Foram estas três últimas tendências que, a seguir ao 25 de Abril, formaram a UDP (União Democrática Popular), de todos os partidos da extrema-esquerda o único que acabou por eleger deputados. Mas, apesar de agrupados em partido, mantiveram--se como “organizações autónomas” – o que resultou numa cisão e no nascimento de mais um grupo revolucionário: Organização para a Reconstrução do Partido Comunista.
Os grupos de extrema-esquerda engrossavam as manifestações promovidas pelo PCP e pela Intersindical. Colavam-se na cauda das ‘manifes’ – e era quase sempre a LCI (Liga Comunista Internacionalista, de inspiração trotskista) que formava o ‘cordão sanitário’ que separava os manifestantes do PCP dos outros. A extrema-esquerda seguia nas manifestações devidamente enquadrada pelo MJT (Movimento da Juventude Trabalhadora), uma organização do PCP que funcionava como um verdadeiro ‘serviço de ordem’ e não deixava, por exemplo, que se gritasse palavras de ordem próprias.
A LCI nasceu de dois grupos formados antes do 25 de Abril: um era do Porto, animado por Francisco Sardo, professor da Faculdade de Letras; outro gravitava na Faculdade de Medicina de Lisboa, dirigido por João Gabriel Fernandes. A LCI tinha uma estratégia diferente do resto da extrema-esquerda de inspiração maoísta: tentava juntar as bases de apoio do Partido Socialista e do Partido Comunista, enquanto os outros lutavam separadamente com vista à revolução popular.
27 de Março - É criado o Instituto de Participações do Estado (IPE); Declaração de Álvaro Cunhal: “Os partidos que conspiram contra a liberdade devem ser proibidos e os seus dirigentes punidos”.

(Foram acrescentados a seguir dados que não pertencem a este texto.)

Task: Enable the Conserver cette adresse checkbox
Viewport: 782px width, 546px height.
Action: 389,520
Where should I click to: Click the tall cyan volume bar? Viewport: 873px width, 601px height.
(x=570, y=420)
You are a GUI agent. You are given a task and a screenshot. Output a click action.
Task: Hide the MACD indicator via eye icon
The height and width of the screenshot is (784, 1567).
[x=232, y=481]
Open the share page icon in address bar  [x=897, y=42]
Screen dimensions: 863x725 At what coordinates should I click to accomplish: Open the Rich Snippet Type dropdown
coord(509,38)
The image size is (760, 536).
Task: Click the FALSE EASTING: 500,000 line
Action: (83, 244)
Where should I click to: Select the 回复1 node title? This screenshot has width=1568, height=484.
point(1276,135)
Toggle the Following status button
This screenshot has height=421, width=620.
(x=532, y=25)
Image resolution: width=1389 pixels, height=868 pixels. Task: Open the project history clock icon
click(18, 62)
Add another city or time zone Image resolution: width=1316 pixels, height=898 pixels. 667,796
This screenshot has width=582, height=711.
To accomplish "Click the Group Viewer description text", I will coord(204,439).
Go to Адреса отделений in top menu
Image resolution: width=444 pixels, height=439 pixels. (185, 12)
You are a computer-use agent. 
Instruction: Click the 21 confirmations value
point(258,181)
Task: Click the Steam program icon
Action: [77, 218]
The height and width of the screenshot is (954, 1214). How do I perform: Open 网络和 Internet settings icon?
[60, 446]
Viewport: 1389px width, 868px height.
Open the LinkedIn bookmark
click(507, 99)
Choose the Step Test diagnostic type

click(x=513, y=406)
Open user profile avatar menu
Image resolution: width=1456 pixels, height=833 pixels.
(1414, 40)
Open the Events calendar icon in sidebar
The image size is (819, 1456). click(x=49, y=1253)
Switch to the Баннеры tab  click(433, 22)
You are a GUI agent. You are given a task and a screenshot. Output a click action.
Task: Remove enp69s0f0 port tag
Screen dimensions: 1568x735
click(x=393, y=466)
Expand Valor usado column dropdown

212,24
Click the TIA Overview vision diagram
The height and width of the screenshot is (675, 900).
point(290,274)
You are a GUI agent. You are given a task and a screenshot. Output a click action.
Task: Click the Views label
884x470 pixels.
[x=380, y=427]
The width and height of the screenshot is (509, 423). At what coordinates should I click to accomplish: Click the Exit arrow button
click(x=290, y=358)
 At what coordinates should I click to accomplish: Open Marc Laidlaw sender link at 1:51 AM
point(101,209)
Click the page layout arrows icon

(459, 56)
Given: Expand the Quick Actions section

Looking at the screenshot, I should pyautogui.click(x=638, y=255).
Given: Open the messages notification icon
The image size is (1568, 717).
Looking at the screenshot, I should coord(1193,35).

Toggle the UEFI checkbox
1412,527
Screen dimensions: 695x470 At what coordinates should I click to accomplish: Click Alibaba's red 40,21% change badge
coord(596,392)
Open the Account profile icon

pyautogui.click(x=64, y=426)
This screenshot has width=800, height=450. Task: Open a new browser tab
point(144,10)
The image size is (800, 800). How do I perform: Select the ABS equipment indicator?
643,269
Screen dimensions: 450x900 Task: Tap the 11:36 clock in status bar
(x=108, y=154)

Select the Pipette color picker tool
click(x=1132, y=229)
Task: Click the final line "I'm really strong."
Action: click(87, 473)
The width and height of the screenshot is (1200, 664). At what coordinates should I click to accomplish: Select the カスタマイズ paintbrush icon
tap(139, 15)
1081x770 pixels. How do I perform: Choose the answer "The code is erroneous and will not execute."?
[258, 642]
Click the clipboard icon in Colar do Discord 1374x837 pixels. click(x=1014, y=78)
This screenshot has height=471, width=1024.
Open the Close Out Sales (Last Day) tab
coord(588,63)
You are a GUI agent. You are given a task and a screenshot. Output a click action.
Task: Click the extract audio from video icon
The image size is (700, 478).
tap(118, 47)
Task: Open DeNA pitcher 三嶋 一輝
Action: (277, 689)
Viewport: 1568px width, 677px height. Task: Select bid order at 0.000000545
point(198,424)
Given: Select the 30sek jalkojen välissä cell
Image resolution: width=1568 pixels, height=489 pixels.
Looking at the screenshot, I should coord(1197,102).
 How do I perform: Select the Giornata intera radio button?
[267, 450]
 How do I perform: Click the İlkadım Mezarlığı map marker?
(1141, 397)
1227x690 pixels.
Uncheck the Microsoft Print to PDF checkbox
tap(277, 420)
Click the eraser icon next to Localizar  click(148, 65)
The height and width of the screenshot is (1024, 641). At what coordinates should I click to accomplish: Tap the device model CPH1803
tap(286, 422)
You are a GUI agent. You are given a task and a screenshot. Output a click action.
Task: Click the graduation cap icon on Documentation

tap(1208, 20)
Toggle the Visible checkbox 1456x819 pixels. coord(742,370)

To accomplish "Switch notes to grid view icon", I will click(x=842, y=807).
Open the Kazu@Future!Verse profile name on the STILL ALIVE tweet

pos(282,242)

29 de Março - Sá Carneiro, doente, parte para Londres.
31 de Março - Governo cria o subsídio de desemprego; nasce o Instituto de Apoio aos Retornados Nacionais (IARN).
1 de Abril - Regressa de visita à URSS o ministro do Trabalho, major Costa Martins: “É necessária a ajuda soviética a Portugal”.
2 de Abril - Começa a campanha eleitoral.
A campanha eleitoral decorreu com o líder do Partido Popular Democrático (PPD) ausente no estrangeiro. Sá Carneiro partiu para Inglaterra, em 29 de Março de 1975. Sofrera um grave desastre de automóvel, em 1973: os médicos retiraram-lhe o baço – mas, dois anos depois, surgiram graves complicações. Foi operado em Londres. Seguiu-se um longo tempo de convalescença. Deixou o PPD entregue a Rui Machete. Veio a Lisboa votar – e voltou a partir. Regressou em Setembro, restabelecido.
Na grande família da extrema-esquerda, destacava-se pelo isolamento o MRPP, liderado por Arnaldo Matos. Tinha por inimigos todos os outros, sem excepção. Foi fundado em Setembro de 1970, por Arnaldo Matos e Fernando Rosas, entre outros. Eram maoístas, alérgicos à União Soviética. Ainda antes da fundação do MRPP, Arnaldo Matos e Fernando Rosas, em 1969, encabeçavam uma lista à associação de Estudantes da Faculdade de Direito de Lisboa – contra uma outra, apoiada pelo PCP. Apresentou-se como Esquerda Democrática Estudantil (EDE) e com um ‘slogan’ retirado de uma frase do líder chinês, Mao: “Ousar lutar, ousar vencer”. Venceram as eleições.